You are right in this case - if the the path can't be more than 360 chars. But for the design we've made up here (until now, at least), the file path is stored in the file's name field, so a limit on the filename length has a direct impact on the length of the path, respective the maximum directory depth. (Or did I just get your point wrong?)

In general I second Candy's opinion on scalability: If it is possible, I wouldn't make up any limits other than the available disk space. Not that I would really need a path with 2k characters, but mind that it would save space in the first place for shorter filenames, while still providing the ability to handle longer ones when really needed...

cheers Joe

Re:Universal File System

Posted: Fri Jan 13, 2006 9:28 am
by Colonel Kernel
bubach wrote: I can't think of any good reason why anyone would need more then maybe 20-40 chars for a filename.
Have you ever ripped songs from a soundtrack CD to mp3s? For example:

Code: Select all

Christopher Franke - Babylon 5- Interludes and Examinations - 03 - Londo Meets With Morden-Changing Plans-Reports Of Shadow Attack-In Need Of A Victory-Garibaldi and Hobbs.mp3
That's without the directory name, which is already pretty deep.

Re:Universal File System

Posted: Fri Jan 13, 2006 9:47 am
by Pype.Clicker
Colonel Kernel wrote:
bubach wrote: I can't think of any good reason why anyone would need more then maybe 20-40 chars for a filename.
Have you ever ripped songs from a soundtrack CD to mp3s? For example:
Yes i have. And hopefully enough, there is ID3 tags that virtually any program will prefer to display compared to a filename. Same kind of things occur with pictures (your digicam will just call it 00105613.jpg, but it will have album name, shooting date, etc. in comments) ...

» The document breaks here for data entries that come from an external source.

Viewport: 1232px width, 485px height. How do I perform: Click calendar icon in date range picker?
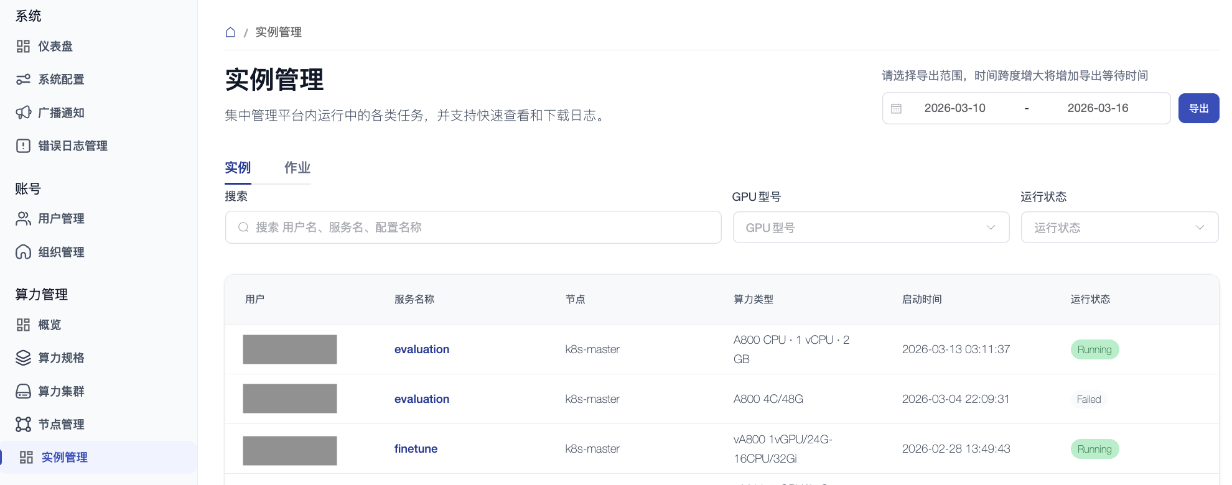(896, 109)
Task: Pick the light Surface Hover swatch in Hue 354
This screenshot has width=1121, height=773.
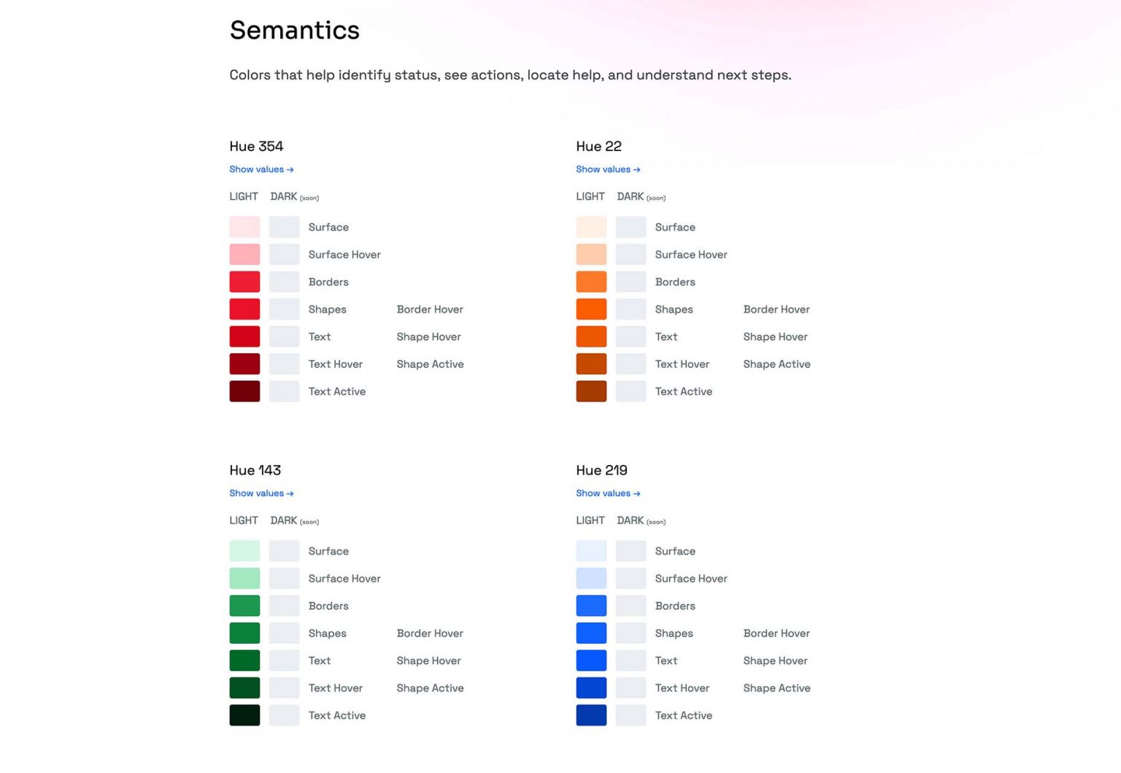Action: click(244, 255)
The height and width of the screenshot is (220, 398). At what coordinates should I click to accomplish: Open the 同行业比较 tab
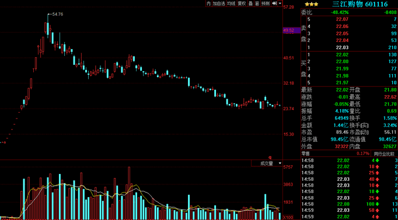click(385, 153)
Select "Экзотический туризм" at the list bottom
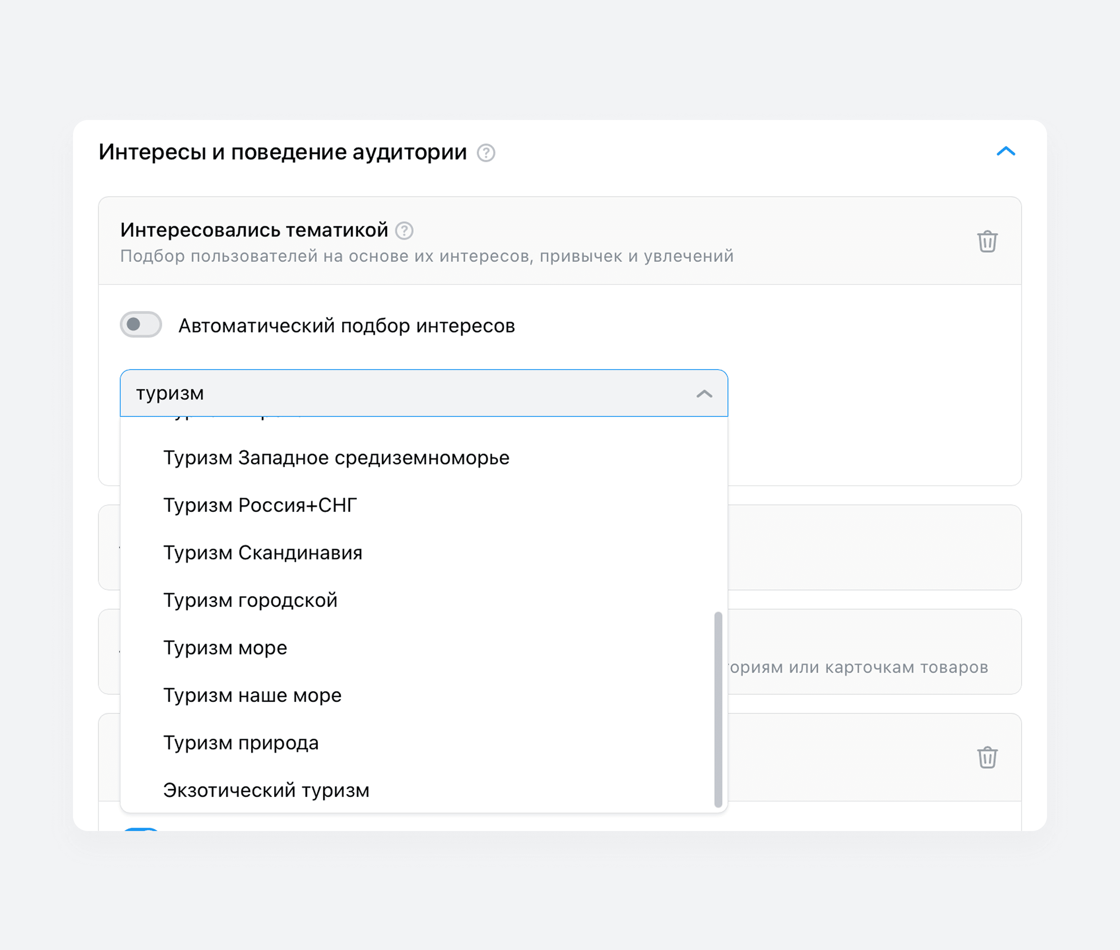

Even for word documents, spreadsheets, pdf files, the 'filename' is less and less meaningful (how many copies of the intel manuals do you have under different names on your system ?)

Personnally, i'd advocate for "filenames" that are long enough to avoid clashes and to allow any decent hand-written name (you know, those readme.txt and the like) and a defined mechanism to export properties (such as an xML file) that UFS cannot handle but that may be handy when you use e.g. E2FS -> UFS -> E2FS.